> _AIM OF THE TASK_
Take the data below and copy exactly the lines starting at the one with "[instagram] (1260, 1186)" and finishing at the one with "Kerja Kosong (772, 1197)", both included.

> _THE DATA_
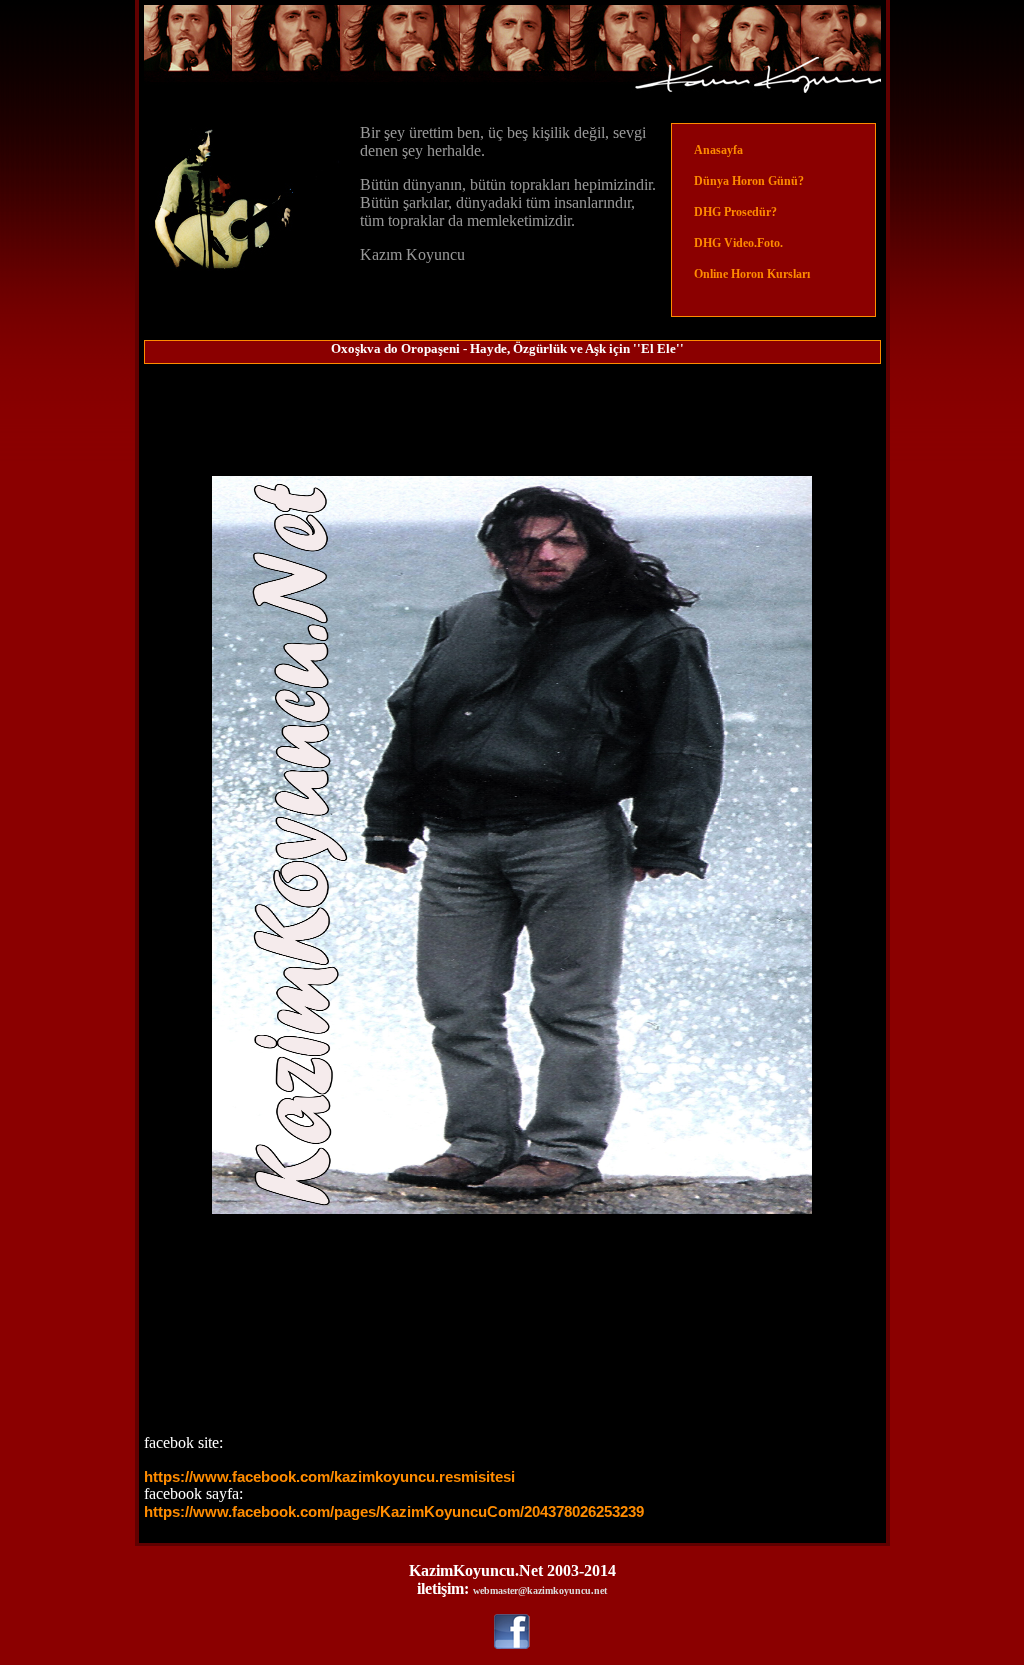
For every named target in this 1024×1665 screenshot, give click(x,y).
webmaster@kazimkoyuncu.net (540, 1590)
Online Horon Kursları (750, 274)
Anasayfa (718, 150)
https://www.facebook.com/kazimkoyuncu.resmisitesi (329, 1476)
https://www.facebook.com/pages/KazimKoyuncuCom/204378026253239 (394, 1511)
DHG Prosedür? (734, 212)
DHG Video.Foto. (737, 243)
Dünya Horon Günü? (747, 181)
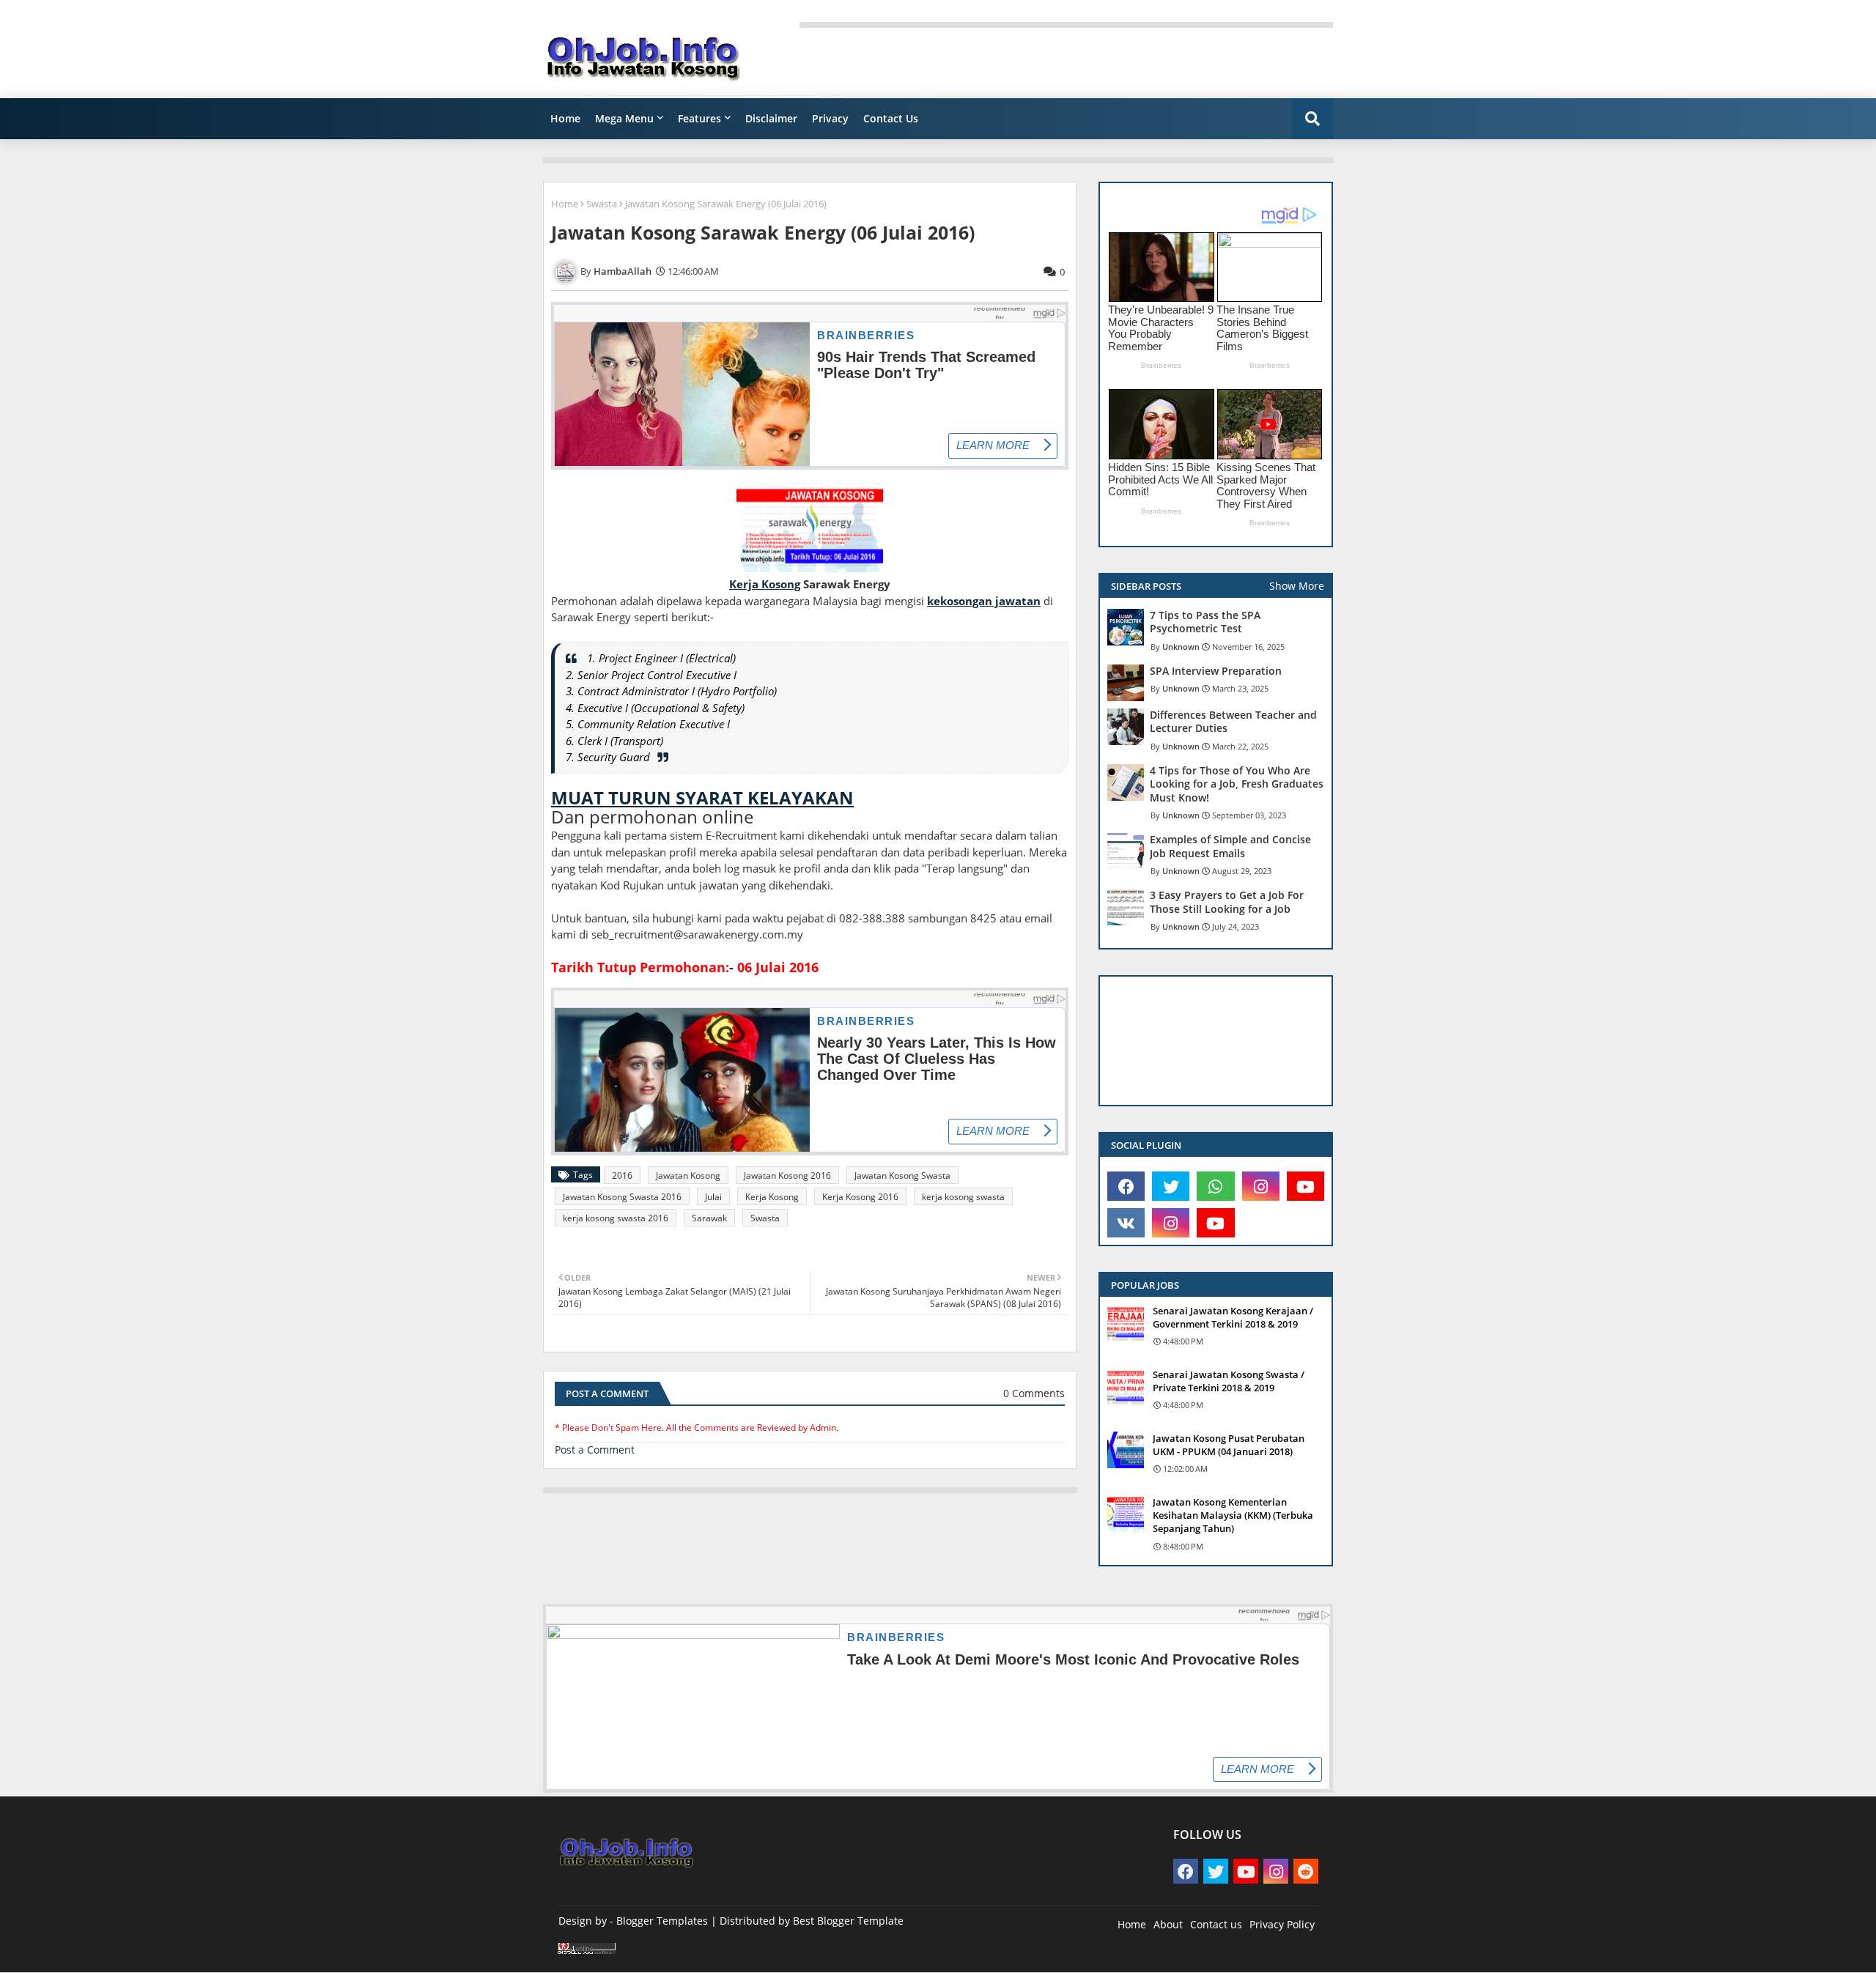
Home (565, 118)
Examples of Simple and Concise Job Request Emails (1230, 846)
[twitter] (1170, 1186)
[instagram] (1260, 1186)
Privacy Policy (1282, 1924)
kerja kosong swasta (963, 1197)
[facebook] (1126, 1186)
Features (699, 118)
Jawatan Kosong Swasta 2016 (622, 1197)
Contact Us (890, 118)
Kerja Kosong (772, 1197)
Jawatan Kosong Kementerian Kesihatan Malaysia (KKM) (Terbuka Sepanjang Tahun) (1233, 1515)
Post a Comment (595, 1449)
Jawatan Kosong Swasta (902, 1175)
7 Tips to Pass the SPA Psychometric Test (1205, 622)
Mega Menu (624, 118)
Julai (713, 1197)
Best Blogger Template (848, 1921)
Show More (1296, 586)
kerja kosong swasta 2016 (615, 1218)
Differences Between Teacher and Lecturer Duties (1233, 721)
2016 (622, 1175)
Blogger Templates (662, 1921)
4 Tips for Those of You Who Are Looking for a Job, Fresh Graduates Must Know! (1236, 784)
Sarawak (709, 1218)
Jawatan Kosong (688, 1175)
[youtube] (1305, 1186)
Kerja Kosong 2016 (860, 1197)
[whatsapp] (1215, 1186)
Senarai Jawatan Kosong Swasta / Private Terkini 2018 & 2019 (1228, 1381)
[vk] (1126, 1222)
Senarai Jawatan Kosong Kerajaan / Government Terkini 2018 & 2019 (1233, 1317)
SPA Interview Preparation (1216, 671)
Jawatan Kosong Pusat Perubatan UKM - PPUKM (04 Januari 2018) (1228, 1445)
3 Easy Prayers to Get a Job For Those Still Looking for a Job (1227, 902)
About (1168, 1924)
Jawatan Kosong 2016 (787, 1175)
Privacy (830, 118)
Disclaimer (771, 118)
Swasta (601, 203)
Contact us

> _EXERCISE ANSWER_
[instagram] (1260, 1186)
Privacy Policy (1282, 1924)
kerja kosong swasta (963, 1197)
[facebook] (1126, 1186)
Features (699, 118)
Jawatan Kosong Swasta 2016 (622, 1197)
Contact Us (890, 118)
Kerja Kosong (772, 1197)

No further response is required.